Gracias a la vida (música folclórica, 1966) – Violeta Parra
Com uma inconfundível risada no começo da música folclórica, “Gracias a la vida”, de 1966, Clodovil Hernandes apresenta logo de cara ao público uma de suas facetas mais conhecidas e cobiçadas: a irreverência. Lançada pela autora Violeta Parra no último álbum antes de cometer suicídio, a canção é até hoje uma das latino-americanas mais regravadas de todos os tempos, por nomes como a argentina Mercedes Sosa e a brasileira Elis Regina, consideradas divas e referências do canto em seus países. A versão de Clodovil foi gravada em 2006 para abrir o espetáculo “Eu & Ela”, em que o estilista mais uma vez se aventurava nos palcos como cantor, ator e o que mais fosse necessário. Um artista completo que fazia da qualidade seu único limite. Por isso ele agradecia: “Gracias a la vida/que me ha dado tanto…”
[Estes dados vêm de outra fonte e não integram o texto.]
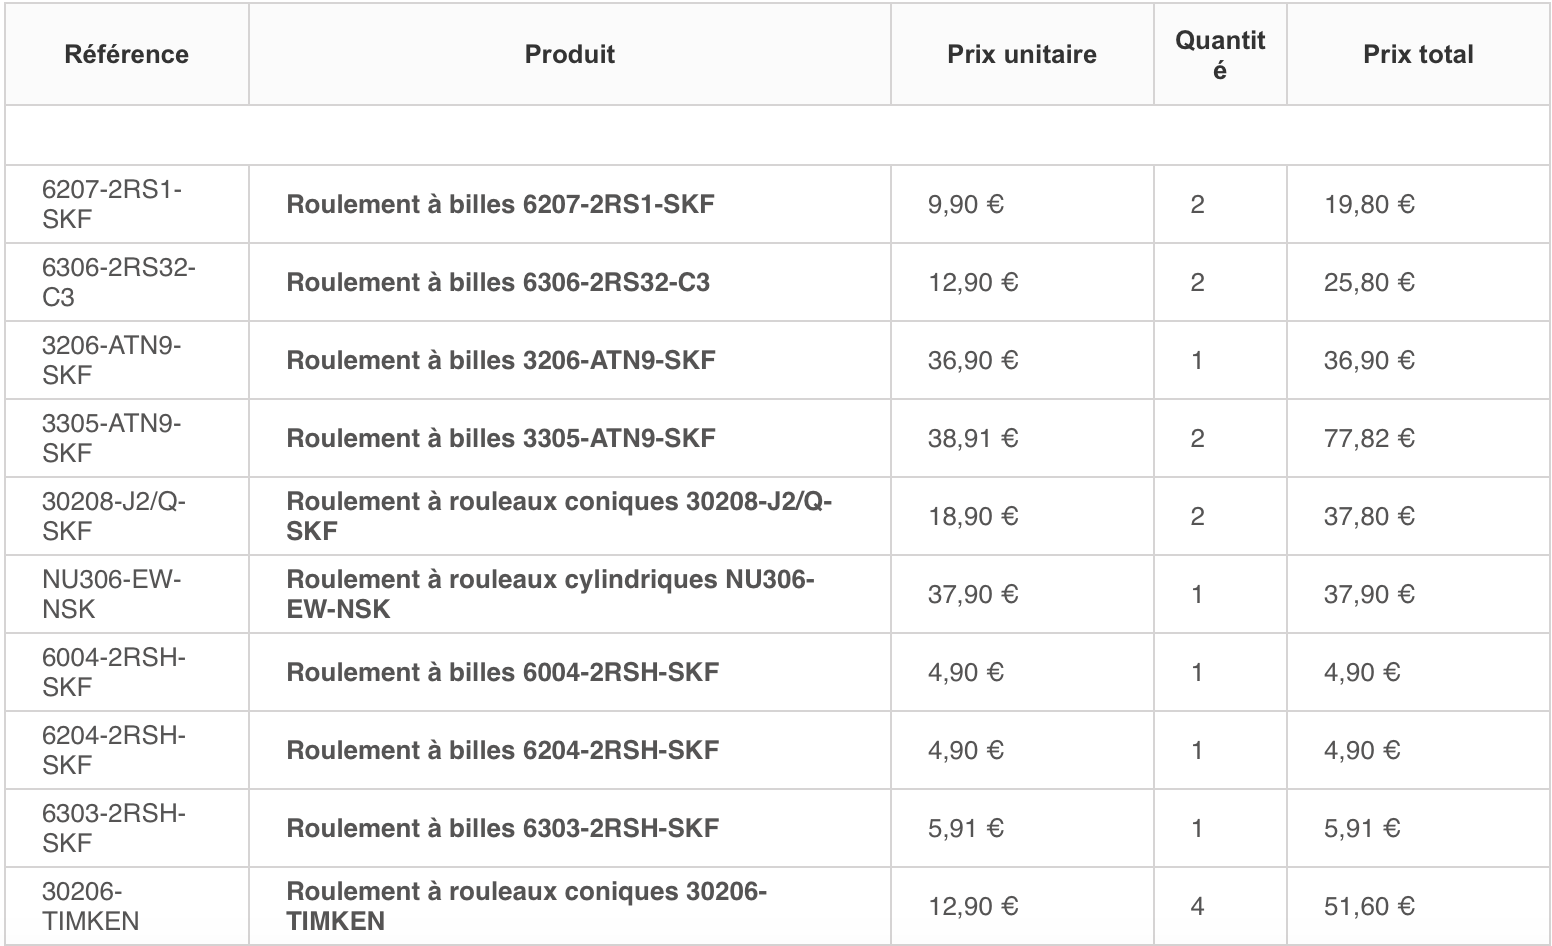Screen dimensions: 1552x946
Task: Open product Roulement à billes 6204-2RSH-SKF
Action: coord(503,750)
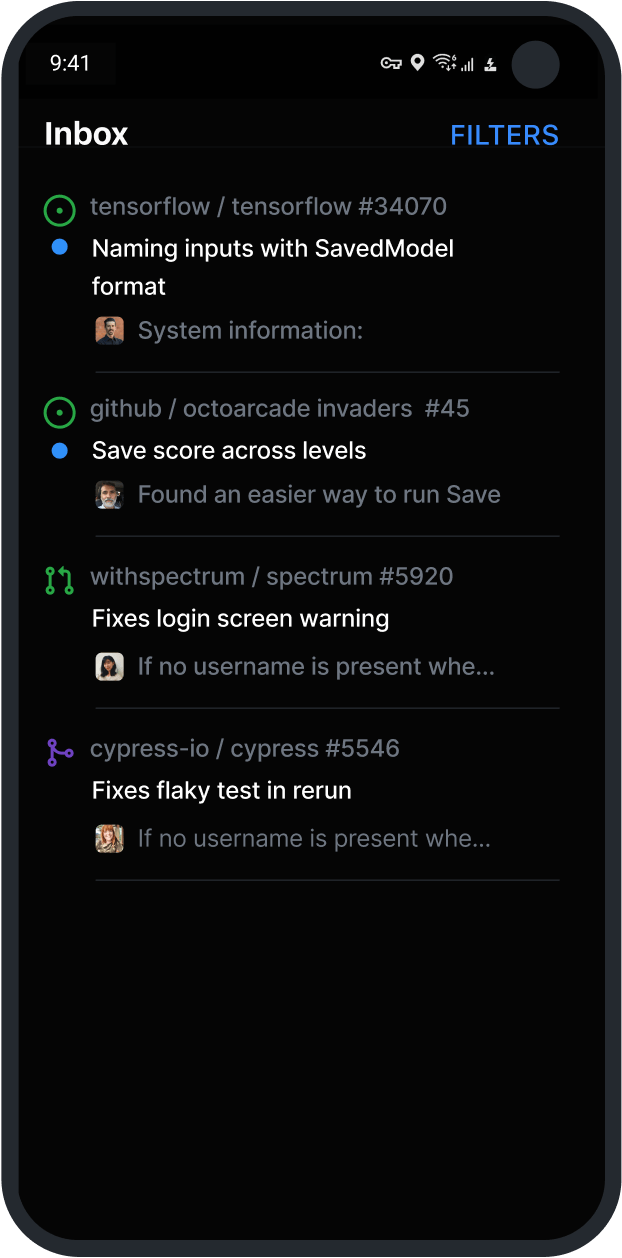This screenshot has height=1258, width=622.
Task: Tap the Inbox heading
Action: pyautogui.click(x=86, y=134)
Ne me quitte pas (canção belga, 1959) – Jacques Brel
O poder hipnótico do canto de Edith Piaf foi forte o bastante para praticamente mudar a nacionalidade de uma canção. “Ne me quitte pas”, composta pelo belga Jacques Brel em 1959, tornou-se de tal forma emblemática no registro da cantora francesa que muitos a atribuem até hoje a ela. Ainda que haja dúvidas se o fato realmente ocorreu ou se tudo não passou de uma lenda. De contornos dramáticos e rompantes de rara beleza, recebeu ao longo das décadas diversas regravações, entre elas a da não menos trágica Maysa. Clodovil Hernandes também a interpretou no espetáculo “Eu & Ela”, de 2006, e provou que era capaz de emocionar fazendo uso do que sempre pautou sua vida: a arte e a elegância.
Raphael Vidigal
Lido na rádio Itatiaia por Acir Antão em 23/03/2014.
11 Comentários
era uma bicha abusada né? hehe 🙂
compartilhado.
🙂
Sim..ele foi meu aluno de canto..tenho muitas coisas dele..um lord..bj
olà Raphael sou fan de cllodovil………como vc adivinhou rs
muito obrigado….
eu nao perdia um programa dele dele na rede tv……..vai demorar muito pra aparecer uma pessoa igual a essa ,gostava dele pq ele falava a verdade com classe.mais um vez obrigada…..
meu carinho e respeito a esse grande homem saudades eternas…
Bom demais, Raphael. E a música francesa tem seu lugar, né? Gostei do vídeo à beira da piscina. Os anos 70 foram o máximo….
gostei da sua publicação
enviei ao presidente do instituto Clodovil Hernandes
Raphael, parabéns pela bela homenagem ao Clô.
Acabo de ler a matéria, curiosos os detalhes, apesar da minha natural aversão a ele, canta certino, bem cool e respeitoso, não deixa de fazer isso com mais competência que muitas por aí, né não? Estamos cheios de desafinadas, haha.
du caralho
Parabéns!! Lindo trabalho.
Eu amo Clodovil! Sempre admirei sua classe, bom gosto e excelente visão das coisas! Os que implicavam com ele o faziam por não gostarem de ouvir a verdade como ele dizia! Era chiquérrimo, inteligentíssimo, lindo! Um lord realmente! Eu fiquei sua fã desde a época da TV Mulher, quando saía correndo da escola para chegar a tempo de assistir ao final do programa onde ele aparecia! Eram quinze minutos onde ele ensinava muito e sobre todos os assuntos! Sua perda foi irreparável para o mundo, pois não há ninguém com tanta classe e sabedoria para substituí-lo! Clodovil foi um dos pouquíssimos políticos honestos! Obrigada CLÔ! Por ter partilhado conosco sua deslumbrante luz!